To respond to Dave’s point, no, America doesn’t need another hero or heroes on the order of the Logsplitter. What we need are people who not only can Git-R-Dun but are willing to do so without fear or favor. But I too doubt that will ever happen again. Political office has proven to be too lucrative and tempting for the greedy and unprincipled.
For a hell of a long time time America DIDN’T need heroic Presidents, because its political system was designed not to require them for the day-to-day operations of the country (it helped a lot that (A) government was small and (B) the US had oceans between us and the rest of the world). That started to break down when the Progressives with their impatience with the old outmoded Constitution started to take power. TR was the first Progressive; but Wilson had been pounding the pulpit for the Progressive program for decades before then. We had a reversion to the old system under Harding, Coolidge, and Hoover; but ever since then every President has either been larger than life or forced to ascend a pedestal to be either praised immoderately or vilified excessively. With the consolidation of money and power in DC, I don’t see that changing. The MSM with their Roman Arena mass cheering and booing sections haven’t helped.
“By that I assume you mean that most people only have a superficial understanding of how hospitals and healthcare systems generate billables”
I am mostly referring to how hospitals what services to offer and emphasize. Where they put their money into providing care. Maybe it will help if I give a specific example, pain care. Treating acute and chronic pain is an important issue, especially in the era of opioid addiction. So where have hospitals and providers put their efforts into this care?
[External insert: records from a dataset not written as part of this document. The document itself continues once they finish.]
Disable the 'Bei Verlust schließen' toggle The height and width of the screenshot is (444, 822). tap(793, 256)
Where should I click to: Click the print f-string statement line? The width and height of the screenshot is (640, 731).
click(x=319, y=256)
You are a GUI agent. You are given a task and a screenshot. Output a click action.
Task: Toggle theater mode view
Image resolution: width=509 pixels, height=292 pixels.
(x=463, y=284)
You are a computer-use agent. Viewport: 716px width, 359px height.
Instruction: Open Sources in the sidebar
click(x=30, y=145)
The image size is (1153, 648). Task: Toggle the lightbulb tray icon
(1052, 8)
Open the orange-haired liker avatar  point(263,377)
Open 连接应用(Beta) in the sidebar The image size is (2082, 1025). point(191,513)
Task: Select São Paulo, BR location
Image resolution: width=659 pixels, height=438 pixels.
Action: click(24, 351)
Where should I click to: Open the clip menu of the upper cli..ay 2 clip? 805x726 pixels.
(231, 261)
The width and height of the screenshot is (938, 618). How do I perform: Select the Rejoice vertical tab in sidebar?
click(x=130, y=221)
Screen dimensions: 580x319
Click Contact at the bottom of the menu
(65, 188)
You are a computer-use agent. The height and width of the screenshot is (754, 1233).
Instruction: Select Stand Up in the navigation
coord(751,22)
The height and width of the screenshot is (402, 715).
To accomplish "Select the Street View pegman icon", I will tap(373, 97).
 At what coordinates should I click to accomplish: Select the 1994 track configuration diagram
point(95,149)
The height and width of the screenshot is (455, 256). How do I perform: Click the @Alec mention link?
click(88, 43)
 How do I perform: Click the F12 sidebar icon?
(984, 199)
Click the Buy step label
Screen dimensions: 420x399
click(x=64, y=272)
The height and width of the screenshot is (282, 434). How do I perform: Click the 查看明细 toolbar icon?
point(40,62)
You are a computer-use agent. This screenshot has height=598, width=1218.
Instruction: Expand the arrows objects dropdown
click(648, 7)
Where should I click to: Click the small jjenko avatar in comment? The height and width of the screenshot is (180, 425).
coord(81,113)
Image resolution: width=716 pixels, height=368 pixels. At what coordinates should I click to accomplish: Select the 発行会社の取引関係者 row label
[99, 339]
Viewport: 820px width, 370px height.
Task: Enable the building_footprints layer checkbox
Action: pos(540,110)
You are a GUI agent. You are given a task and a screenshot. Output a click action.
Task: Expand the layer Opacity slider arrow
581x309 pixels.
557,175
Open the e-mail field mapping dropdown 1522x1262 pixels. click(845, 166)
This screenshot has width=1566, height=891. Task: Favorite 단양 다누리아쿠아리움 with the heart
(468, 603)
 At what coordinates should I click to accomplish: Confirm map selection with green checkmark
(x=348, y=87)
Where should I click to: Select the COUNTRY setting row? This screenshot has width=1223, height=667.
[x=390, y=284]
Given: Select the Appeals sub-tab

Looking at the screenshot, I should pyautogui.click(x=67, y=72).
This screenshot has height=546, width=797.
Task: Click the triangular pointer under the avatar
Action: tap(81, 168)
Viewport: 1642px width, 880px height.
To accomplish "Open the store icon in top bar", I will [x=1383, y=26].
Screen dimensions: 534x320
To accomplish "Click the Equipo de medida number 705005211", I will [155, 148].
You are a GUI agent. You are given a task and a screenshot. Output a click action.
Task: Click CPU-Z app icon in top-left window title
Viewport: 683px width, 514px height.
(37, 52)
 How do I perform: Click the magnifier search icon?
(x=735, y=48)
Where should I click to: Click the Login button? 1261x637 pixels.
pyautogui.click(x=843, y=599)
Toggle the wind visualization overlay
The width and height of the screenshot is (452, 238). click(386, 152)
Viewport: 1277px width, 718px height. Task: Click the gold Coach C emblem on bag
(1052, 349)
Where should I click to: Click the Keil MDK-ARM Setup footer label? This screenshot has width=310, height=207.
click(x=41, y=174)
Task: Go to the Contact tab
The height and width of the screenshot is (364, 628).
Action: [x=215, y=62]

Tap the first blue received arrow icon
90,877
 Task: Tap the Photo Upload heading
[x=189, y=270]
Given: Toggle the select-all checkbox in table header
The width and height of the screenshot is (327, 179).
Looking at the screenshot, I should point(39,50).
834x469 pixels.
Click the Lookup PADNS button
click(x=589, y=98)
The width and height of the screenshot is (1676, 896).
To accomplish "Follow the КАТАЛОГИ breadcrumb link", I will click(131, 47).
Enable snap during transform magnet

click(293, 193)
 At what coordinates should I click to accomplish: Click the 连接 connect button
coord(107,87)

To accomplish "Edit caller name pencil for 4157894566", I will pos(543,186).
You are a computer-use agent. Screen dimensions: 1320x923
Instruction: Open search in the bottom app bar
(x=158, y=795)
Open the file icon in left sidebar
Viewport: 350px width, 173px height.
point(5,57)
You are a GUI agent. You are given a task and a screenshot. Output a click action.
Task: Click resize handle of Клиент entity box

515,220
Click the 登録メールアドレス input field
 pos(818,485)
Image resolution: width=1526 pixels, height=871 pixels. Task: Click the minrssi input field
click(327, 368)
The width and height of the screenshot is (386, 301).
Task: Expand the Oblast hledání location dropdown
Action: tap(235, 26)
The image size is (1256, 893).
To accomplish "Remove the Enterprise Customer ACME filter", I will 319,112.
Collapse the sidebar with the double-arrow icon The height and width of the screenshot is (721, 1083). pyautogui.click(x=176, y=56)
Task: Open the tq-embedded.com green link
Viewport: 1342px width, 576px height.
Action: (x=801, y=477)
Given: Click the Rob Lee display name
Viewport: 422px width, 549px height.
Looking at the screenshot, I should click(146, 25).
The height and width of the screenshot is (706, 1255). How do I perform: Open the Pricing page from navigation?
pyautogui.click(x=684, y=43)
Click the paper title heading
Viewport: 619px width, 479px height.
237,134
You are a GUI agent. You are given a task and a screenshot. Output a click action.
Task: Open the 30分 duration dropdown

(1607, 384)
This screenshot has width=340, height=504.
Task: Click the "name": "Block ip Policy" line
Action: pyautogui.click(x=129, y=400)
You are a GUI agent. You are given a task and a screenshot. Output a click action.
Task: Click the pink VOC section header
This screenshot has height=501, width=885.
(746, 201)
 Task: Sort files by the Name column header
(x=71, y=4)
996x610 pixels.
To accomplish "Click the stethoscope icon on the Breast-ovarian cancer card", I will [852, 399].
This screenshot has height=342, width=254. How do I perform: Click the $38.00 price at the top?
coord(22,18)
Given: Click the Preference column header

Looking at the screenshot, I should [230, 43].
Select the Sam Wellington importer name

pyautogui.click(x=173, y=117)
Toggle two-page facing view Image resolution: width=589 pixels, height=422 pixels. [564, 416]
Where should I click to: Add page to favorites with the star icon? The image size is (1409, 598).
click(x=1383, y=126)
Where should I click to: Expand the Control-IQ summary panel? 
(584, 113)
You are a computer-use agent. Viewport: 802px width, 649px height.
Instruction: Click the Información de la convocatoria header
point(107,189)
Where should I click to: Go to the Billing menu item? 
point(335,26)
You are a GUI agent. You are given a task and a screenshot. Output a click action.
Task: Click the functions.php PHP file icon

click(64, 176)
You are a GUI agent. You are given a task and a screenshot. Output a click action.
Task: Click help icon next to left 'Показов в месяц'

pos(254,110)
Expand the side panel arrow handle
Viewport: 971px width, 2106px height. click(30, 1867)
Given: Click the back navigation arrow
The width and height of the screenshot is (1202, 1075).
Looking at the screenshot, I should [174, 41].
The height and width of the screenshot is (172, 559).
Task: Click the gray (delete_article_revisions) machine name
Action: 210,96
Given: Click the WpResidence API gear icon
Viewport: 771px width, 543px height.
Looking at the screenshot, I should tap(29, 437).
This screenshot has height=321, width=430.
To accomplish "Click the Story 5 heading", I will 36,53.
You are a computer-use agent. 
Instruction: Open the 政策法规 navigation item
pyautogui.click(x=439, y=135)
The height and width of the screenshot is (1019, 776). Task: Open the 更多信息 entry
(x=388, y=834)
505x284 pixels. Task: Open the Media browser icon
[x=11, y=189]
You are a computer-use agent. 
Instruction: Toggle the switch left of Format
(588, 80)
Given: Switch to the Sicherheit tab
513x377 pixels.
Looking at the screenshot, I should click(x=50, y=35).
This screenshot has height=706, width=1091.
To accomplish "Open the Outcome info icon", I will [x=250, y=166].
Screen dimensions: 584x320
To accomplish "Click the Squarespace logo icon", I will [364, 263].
It turns out that pay for pain when it is managed medically, meaning without the use of a procedure so primarily though medical treatment, physical therapy, counseling, etc, it pays much, much less that what people get paid when they do procedures like implanted stimulators, surgery like laminectomies, nerve blocks, etc. Then we know that public payers pay less that private insurance. Medicaid usually pays the least, then Medicare, then private insurance. (Setting aside that there is some variation here, these are generally true.)
So, depending upon the state the following will hold generally true. You get paid the least for a medical mgt of a public insurance pt, 2nd least for a medical pt getting medical mgt, third least for a pt getting a surgical type intervention on public insurance and you get the most money for pts having a surgical type intervention on private insurance.
So when it comes to treating pain hospital networks have emphasized hiring providers to provide surgical type interventions and they try hardest to capture pts with good insurance. But, what we really need if we are to address the pain issue and the opioid crisis are programs that provide medical mgt and especially for this on public insurance. It is hard to even find physicians with the requisite training and interest to do this, I know as I have been trying. So we are looking at training and then using nurse practitioners and PAs to do this. We will “overpay” physicians to participate. (Meaning we will pay them much more than what the insurers pay.)